┏━━

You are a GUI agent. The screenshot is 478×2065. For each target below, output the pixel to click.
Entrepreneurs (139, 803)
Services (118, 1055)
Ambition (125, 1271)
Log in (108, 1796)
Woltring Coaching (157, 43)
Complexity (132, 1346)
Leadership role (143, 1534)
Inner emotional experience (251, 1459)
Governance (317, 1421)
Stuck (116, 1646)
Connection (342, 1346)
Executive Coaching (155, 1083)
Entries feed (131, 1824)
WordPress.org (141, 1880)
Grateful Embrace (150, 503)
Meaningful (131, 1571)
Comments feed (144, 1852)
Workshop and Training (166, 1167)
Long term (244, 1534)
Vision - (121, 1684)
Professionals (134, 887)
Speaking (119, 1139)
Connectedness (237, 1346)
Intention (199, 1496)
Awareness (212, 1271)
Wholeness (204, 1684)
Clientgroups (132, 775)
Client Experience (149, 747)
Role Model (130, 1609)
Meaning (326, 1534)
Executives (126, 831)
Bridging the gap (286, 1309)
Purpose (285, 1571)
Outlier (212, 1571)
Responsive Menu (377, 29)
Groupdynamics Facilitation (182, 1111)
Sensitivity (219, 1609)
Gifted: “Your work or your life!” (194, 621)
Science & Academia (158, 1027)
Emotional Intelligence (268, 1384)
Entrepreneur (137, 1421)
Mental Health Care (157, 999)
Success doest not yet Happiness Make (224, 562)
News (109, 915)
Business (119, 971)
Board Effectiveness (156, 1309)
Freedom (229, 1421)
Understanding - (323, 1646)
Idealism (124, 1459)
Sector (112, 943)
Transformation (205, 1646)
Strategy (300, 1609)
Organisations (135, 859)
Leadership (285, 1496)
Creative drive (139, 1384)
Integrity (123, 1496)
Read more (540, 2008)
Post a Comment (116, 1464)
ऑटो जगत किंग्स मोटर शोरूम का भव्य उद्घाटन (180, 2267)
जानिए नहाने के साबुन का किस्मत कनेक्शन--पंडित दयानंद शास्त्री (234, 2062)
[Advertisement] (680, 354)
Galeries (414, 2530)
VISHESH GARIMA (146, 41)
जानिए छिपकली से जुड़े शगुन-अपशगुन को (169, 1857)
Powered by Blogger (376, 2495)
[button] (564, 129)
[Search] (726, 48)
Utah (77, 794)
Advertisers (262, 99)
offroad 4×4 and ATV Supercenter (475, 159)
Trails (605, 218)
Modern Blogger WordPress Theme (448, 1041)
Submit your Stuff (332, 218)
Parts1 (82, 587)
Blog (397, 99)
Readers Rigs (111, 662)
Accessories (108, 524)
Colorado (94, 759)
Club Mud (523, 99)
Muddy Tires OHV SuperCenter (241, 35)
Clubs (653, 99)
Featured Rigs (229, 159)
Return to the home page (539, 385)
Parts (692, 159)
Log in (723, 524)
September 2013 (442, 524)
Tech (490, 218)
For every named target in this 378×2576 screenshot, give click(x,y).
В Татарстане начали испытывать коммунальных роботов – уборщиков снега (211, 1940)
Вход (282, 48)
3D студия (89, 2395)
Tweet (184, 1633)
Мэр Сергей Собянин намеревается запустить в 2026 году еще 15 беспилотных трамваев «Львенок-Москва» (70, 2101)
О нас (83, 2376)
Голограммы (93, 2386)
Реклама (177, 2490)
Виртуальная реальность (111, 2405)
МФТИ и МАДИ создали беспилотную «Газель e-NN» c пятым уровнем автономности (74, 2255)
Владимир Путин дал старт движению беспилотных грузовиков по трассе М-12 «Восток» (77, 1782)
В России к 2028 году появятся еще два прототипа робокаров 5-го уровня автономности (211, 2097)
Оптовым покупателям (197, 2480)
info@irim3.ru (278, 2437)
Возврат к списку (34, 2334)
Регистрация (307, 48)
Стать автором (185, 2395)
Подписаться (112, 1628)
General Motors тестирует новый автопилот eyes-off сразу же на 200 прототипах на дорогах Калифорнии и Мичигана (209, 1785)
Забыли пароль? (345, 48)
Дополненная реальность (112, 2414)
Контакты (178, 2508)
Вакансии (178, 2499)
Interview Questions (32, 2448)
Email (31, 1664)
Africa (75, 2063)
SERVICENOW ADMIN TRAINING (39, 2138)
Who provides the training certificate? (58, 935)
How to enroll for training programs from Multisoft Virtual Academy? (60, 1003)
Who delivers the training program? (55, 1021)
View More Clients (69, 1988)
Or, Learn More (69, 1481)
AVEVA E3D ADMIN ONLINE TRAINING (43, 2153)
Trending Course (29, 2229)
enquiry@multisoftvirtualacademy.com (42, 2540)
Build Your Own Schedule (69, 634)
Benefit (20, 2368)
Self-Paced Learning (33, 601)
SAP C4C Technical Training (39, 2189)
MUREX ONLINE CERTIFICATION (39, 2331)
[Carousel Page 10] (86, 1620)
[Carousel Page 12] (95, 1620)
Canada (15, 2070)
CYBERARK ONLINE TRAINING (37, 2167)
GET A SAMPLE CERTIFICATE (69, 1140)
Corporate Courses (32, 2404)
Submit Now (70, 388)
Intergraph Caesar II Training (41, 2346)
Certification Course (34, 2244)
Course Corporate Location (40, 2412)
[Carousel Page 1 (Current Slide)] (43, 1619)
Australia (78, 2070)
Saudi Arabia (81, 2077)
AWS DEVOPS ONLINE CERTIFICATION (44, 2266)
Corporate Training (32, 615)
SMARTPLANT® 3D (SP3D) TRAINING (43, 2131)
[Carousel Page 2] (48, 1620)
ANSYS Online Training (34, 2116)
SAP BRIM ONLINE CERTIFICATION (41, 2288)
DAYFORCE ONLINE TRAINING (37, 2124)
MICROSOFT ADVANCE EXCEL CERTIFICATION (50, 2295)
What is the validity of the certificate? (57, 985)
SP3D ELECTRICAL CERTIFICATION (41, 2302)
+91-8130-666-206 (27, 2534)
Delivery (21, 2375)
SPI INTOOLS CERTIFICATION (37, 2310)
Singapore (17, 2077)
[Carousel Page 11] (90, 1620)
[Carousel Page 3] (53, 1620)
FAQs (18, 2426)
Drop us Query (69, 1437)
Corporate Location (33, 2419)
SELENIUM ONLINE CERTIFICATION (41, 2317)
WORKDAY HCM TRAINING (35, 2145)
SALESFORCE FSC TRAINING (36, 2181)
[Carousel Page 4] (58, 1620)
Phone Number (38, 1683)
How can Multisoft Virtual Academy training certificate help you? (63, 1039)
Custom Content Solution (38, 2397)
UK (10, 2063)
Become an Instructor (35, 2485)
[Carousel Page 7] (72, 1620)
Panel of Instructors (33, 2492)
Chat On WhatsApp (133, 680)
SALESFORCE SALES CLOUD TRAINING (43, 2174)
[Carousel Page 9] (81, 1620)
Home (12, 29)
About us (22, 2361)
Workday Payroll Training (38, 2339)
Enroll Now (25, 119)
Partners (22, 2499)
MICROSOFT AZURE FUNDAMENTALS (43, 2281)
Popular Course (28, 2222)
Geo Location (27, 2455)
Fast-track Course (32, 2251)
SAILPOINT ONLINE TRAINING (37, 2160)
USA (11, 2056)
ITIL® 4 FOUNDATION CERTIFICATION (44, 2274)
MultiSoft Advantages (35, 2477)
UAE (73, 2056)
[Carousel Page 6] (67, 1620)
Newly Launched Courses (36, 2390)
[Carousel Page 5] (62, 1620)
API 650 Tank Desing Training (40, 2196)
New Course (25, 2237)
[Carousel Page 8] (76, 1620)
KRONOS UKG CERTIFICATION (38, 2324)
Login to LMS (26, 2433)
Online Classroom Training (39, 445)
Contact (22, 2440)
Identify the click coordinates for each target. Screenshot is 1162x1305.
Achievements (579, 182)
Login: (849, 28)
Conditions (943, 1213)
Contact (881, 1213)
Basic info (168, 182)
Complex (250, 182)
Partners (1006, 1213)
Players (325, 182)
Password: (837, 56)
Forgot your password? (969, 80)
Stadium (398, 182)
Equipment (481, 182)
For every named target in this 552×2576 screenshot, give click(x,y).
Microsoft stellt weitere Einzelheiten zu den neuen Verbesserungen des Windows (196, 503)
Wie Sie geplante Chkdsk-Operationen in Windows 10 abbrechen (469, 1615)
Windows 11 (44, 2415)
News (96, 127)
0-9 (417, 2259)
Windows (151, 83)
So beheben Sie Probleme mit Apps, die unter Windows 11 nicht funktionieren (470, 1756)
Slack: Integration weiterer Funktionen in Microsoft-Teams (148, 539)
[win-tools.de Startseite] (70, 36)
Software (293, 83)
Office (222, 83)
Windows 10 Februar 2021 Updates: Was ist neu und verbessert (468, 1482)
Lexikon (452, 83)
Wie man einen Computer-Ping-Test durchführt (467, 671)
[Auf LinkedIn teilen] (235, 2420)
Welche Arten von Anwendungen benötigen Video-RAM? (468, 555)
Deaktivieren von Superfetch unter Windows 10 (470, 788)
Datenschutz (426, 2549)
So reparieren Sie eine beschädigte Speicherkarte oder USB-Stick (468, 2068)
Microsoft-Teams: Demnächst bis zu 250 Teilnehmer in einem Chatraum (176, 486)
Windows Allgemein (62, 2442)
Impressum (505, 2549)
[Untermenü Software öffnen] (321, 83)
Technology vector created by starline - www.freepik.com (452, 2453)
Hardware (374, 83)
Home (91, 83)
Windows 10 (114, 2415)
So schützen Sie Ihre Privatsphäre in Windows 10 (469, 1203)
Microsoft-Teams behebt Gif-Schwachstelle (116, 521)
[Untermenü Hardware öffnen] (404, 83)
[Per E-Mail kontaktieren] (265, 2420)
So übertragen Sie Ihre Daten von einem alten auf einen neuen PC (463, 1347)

┗━━

Can you update the material from its first line through the line containing "Client Experience (149, 747)", swapping "Coaching" for "Mentoring" and leaving everything else as it is?

▶ [Response for this exercise]:
You are a GUI agent. The screenshot is 478×2065. For each target below, output the pixel to click.
Entrepreneurs (139, 803)
Services (118, 1055)
Ambition (125, 1271)
Log in (108, 1796)
Woltring Mentoring (157, 43)
Complexity (132, 1346)
Leadership role (143, 1534)
Inner emotional experience (251, 1459)
Governance (317, 1421)
Stuck (116, 1646)
Connection (342, 1346)
Executive Mentoring (155, 1083)
Entries feed (131, 1824)
WordPress.org (141, 1880)
Grateful Embrace (150, 503)
Meaningful (131, 1571)
Comments feed (144, 1852)
Workshop and Training (166, 1167)
Long term (244, 1534)
Vision - (121, 1684)
Professionals (134, 887)
Speaking (119, 1139)
Connectedness (237, 1346)
Intention (199, 1496)
Awareness (212, 1271)
Wholeness (204, 1684)
Clientgroups (132, 775)
Client Experience (149, 747)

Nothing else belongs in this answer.